All that should be output is the block of lines below from the line with "İqtisadiyyat (78, 55)" to the line with "Novruz Məmmədov hadisə", both included, exactly as written.

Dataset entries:

· · · ·

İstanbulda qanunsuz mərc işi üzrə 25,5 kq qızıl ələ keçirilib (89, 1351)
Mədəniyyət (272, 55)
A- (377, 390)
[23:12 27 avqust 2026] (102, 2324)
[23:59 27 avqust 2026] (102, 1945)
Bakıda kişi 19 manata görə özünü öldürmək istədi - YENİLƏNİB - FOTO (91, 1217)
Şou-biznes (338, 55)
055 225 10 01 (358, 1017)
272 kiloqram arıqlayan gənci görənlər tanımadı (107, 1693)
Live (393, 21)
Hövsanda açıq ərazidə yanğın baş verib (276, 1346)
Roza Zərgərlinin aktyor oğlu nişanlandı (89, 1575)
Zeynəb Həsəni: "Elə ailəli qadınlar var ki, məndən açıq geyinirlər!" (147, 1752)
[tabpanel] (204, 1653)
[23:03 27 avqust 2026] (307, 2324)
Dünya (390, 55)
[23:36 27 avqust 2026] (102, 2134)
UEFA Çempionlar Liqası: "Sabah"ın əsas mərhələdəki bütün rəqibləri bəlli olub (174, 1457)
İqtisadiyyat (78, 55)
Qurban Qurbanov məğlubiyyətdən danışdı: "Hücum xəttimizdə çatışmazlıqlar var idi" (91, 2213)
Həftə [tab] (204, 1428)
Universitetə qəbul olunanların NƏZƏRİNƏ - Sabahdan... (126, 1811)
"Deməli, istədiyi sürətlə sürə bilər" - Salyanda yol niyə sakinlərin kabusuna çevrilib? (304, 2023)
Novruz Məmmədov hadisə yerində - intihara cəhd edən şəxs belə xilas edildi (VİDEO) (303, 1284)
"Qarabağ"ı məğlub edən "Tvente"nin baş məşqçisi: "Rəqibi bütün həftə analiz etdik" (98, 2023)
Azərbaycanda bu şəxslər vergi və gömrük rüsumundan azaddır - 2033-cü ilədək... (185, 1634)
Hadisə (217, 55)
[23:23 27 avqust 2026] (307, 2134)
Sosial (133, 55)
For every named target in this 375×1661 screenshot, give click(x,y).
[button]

· · · ·

- The completed task:
İqtisadiyyat (78, 55)
Qurban Qurbanov məğlubiyyətdən danışdı: "Hücum xəttimizdə çatışmazlıqlar var idi" (91, 2213)
Həftə [tab] (204, 1428)
Universitetə qəbul olunanların NƏZƏRİNƏ - Sabahdan... (126, 1811)
"Deməli, istədiyi sürətlə sürə bilər" - Salyanda yol niyə sakinlərin kabusuna çevrilib? (304, 2023)
Novruz Məmmədov hadisə yerində - intihara cəhd edən şəxs belə xilas edildi (VİDEO) (303, 1284)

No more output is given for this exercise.